De boeken van Eric Vanhaute
Een leven tussen, van, voor boeken? Wat zal het zijn? Maakt het wat uit? Zijn er straks nog boeken? Lezen we die nog? Wat lazen we? (En, wat lezen de studenten vandaag nog?).
Teveel vragen. Maar toch, hier is een lijstje van 21 boeken die me om heel diverse redenen zijn bijgebleven. Lijstjes zijn lijstjes en dus meestal vervelend. En confronterend, want dit gaat over het verleden, en dat betekent dat er genoeg verleden is om over na te denken.

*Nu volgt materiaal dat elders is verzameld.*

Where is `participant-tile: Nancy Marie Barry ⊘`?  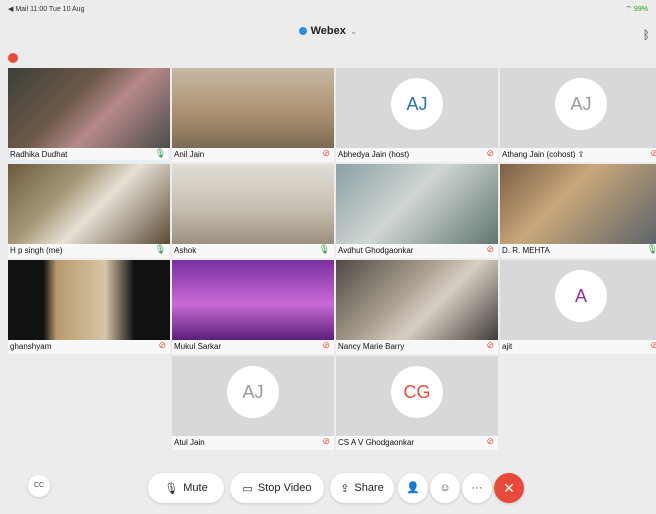
participant-tile: Nancy Marie Barry ⊘ is located at coordinates (417, 307).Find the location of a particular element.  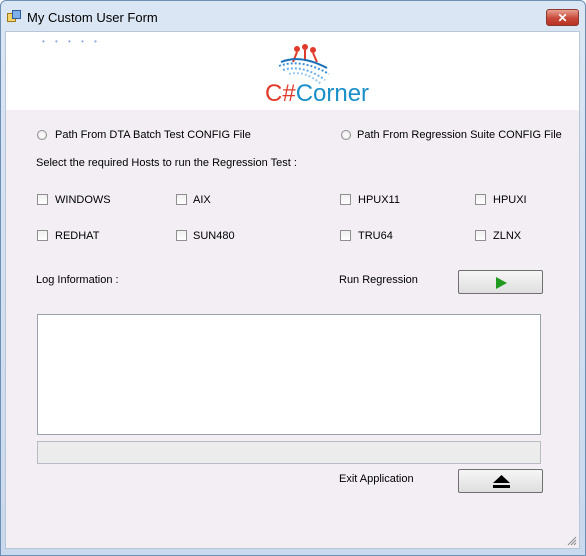

host-sun480-label: SUN480 is located at coordinates (214, 236).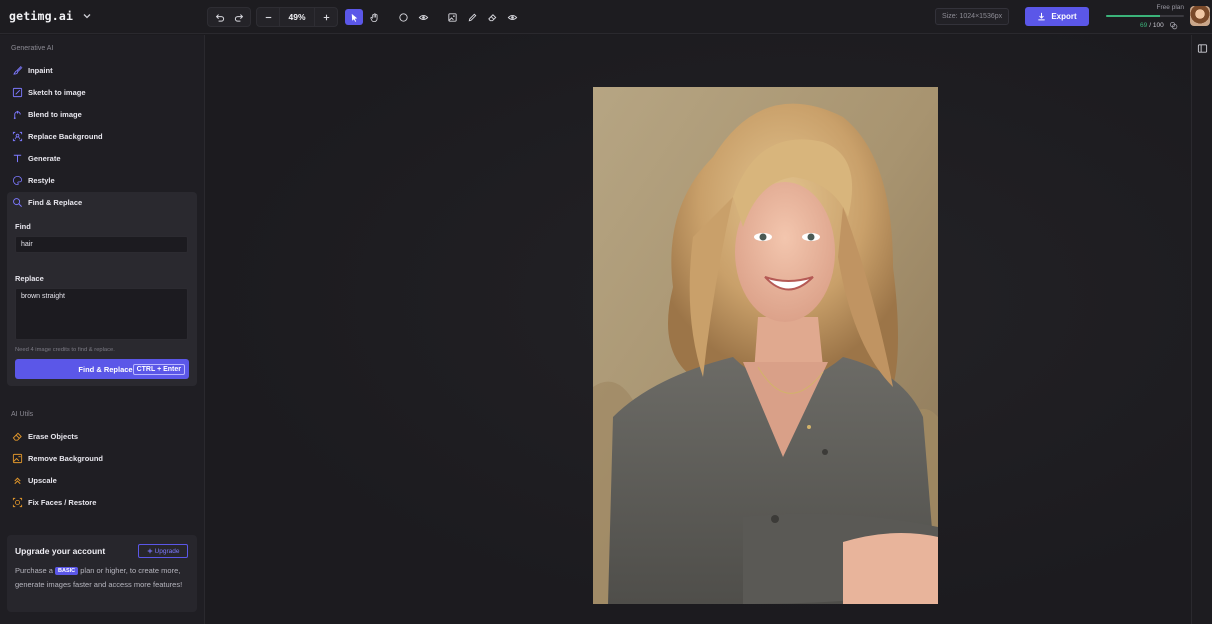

Het is een mentale terugreis geworden, een chronologie van mezelf in een veranderende tijd. Zo werd het toch een avontuur, een zoektocht in de eigen kasten, een graaftocht in het eigen geheugen, een trip down memory lane. De historicus van het grote leven wordt even een chroniqueur van de eigen geschiedenis.
(de jaartallen bij de titels verwijzen naar mijn eerste contact met het boek, in een chronologische orde)
- Vlaamse Filmkens (midden jaren 1960)
Mijn vader was dorpsonderwijzer in mijn geboorteplek Wortel. Daarnaast beheerde hij ook de piepkleine gemeentelijke bibliotheek in de oude lagere school. Hier kon ik onbeperkt putten uit de enorme stapel Vlaamse Filmkens (later: Vlaamse Filmpjes), verzameld in enkele kartonnen dozen strategisch geplaatst voor de kasten met boeken waaruit we absoluut niet mochten kiezen. Decennia lang publiceerde de uitgeverij Averbode elke week een nieuw verhaal. Het is een boutade dat de Vlaamse jeugd leerde lezen met deze piepkleine boekjes, immer 32 bladzijden dik. Dat klopt zeker voor mij, ik en mijn vrienden verslonden ze met stapels. De verhalen deden ons wegdromen naar de meest vreemde oorden en bizarre tijden, van historische verhalen tot wat we nu fantasy noemen, van griezelverhalen tot detectives. De verbeelding aan de macht! - Nieuwe Geïllustreerde Wereldgeschiedenis, Deel 1 (1966-1970)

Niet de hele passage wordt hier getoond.